Data items:

<<<<

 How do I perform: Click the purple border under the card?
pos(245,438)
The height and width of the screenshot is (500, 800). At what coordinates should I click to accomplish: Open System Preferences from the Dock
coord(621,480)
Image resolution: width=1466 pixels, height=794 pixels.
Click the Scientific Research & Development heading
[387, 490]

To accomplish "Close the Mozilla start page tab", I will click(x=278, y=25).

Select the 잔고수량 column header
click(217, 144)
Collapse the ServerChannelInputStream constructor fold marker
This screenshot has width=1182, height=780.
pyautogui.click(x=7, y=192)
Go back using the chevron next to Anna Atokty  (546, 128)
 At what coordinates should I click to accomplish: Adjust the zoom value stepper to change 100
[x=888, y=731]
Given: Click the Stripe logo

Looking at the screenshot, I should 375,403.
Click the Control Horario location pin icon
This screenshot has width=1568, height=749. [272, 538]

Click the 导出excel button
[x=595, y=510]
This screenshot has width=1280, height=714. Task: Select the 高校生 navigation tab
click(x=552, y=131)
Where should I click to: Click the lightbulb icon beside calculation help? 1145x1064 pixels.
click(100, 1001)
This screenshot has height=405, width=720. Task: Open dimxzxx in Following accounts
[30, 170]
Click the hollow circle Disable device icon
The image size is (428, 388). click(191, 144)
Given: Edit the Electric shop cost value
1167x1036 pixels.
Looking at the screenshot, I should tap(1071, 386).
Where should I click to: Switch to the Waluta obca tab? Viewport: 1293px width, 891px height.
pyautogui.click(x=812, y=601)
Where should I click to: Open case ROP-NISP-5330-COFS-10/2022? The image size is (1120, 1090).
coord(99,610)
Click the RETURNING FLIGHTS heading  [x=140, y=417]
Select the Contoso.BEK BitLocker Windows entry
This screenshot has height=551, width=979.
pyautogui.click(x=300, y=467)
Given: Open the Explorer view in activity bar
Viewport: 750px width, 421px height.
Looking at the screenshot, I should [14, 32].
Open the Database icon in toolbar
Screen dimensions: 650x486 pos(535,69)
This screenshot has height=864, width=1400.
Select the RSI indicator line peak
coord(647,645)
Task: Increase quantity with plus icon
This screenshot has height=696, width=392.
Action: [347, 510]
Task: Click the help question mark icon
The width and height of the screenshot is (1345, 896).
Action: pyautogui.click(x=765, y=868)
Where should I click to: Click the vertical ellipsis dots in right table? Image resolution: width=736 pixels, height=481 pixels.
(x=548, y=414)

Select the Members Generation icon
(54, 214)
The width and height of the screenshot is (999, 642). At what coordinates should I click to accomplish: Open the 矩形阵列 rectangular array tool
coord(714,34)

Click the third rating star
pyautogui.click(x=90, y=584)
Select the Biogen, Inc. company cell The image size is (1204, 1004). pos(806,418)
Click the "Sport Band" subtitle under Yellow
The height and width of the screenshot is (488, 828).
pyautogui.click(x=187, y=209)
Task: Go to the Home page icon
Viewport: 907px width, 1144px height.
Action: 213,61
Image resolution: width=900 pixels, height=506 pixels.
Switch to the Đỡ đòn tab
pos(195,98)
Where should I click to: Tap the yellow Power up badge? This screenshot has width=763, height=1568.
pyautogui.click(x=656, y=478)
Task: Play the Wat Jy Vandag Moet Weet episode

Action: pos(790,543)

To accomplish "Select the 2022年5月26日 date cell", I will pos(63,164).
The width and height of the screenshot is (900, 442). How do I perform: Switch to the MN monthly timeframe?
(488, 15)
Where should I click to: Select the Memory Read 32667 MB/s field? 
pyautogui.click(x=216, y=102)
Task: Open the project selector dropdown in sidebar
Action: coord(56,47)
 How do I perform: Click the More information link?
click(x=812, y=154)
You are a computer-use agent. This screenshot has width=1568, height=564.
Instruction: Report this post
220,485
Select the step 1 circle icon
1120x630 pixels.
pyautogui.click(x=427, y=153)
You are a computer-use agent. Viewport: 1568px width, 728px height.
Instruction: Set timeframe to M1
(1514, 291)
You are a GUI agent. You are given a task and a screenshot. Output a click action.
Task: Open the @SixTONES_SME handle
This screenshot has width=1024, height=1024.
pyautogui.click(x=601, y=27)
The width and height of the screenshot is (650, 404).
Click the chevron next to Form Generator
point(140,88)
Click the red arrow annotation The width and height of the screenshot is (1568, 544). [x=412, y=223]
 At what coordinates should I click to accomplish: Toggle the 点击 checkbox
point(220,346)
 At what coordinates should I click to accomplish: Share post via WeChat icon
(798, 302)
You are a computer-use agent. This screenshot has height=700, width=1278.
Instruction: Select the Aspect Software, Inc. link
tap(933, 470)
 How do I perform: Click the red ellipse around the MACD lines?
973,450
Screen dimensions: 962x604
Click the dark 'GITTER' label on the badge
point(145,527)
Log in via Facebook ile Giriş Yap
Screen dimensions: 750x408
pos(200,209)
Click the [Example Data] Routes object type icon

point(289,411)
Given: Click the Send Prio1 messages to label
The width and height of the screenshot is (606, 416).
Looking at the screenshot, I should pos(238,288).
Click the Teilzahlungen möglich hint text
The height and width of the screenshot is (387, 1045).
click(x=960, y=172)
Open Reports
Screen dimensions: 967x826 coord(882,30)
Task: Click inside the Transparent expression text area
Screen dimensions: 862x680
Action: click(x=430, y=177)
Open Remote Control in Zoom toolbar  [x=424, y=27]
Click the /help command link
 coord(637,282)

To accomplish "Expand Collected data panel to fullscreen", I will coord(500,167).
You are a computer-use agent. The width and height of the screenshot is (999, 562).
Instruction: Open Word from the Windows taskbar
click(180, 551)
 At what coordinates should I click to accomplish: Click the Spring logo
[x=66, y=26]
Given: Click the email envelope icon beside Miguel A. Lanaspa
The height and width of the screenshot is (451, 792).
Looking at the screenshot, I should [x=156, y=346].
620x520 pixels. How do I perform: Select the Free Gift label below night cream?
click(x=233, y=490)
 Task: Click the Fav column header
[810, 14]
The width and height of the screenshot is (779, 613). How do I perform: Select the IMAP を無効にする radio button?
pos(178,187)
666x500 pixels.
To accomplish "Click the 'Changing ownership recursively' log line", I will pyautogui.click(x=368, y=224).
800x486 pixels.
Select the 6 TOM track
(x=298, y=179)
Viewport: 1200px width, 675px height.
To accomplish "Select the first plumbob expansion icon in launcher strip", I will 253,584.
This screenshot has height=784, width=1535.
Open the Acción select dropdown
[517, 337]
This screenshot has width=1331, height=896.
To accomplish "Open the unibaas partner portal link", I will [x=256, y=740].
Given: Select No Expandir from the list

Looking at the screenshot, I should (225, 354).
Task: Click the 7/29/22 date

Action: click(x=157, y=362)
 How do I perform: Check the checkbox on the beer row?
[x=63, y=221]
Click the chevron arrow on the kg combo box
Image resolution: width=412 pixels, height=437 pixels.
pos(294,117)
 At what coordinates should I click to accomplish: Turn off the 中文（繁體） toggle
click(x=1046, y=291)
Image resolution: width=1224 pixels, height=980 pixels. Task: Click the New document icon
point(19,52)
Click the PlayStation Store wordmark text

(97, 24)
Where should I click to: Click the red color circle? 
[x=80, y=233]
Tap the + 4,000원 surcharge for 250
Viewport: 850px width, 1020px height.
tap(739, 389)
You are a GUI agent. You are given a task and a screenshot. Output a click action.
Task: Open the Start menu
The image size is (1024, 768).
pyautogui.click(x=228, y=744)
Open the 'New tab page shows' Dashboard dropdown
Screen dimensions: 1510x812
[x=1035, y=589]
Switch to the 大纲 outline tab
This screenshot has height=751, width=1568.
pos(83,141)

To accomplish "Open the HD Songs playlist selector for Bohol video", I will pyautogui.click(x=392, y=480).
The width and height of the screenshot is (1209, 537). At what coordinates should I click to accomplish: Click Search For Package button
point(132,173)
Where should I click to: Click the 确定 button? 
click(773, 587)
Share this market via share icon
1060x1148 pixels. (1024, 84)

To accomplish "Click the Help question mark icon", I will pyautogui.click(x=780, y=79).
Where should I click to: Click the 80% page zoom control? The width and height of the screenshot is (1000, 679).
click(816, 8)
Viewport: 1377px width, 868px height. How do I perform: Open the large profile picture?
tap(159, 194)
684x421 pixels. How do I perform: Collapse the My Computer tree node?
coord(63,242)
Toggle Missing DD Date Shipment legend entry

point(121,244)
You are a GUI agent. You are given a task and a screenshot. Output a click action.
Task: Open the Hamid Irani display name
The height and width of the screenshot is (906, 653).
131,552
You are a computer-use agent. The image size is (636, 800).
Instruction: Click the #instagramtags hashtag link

>>>>

Exercise requirements:
Search the records above for "agent". Copy each line where it is found.

Task solution:
You are a computer-use agent. This screenshot has width=1568, height=564.
You are a computer-use agent. Viewport: 1568px width, 728px height.
You are a GUI agent. You are given a task and a screenshot. Output a click action.
You are a computer-use agent. This screenshot has height=700, width=1278.
You are a computer-use agent. The width and height of the screenshot is (999, 562).
You are a GUI agent. You are given a task and a screenshot. Output a click action.
You are a GUI agent. You are given a task and a screenshot. Output a click action.
You are a computer-use agent. The image size is (636, 800).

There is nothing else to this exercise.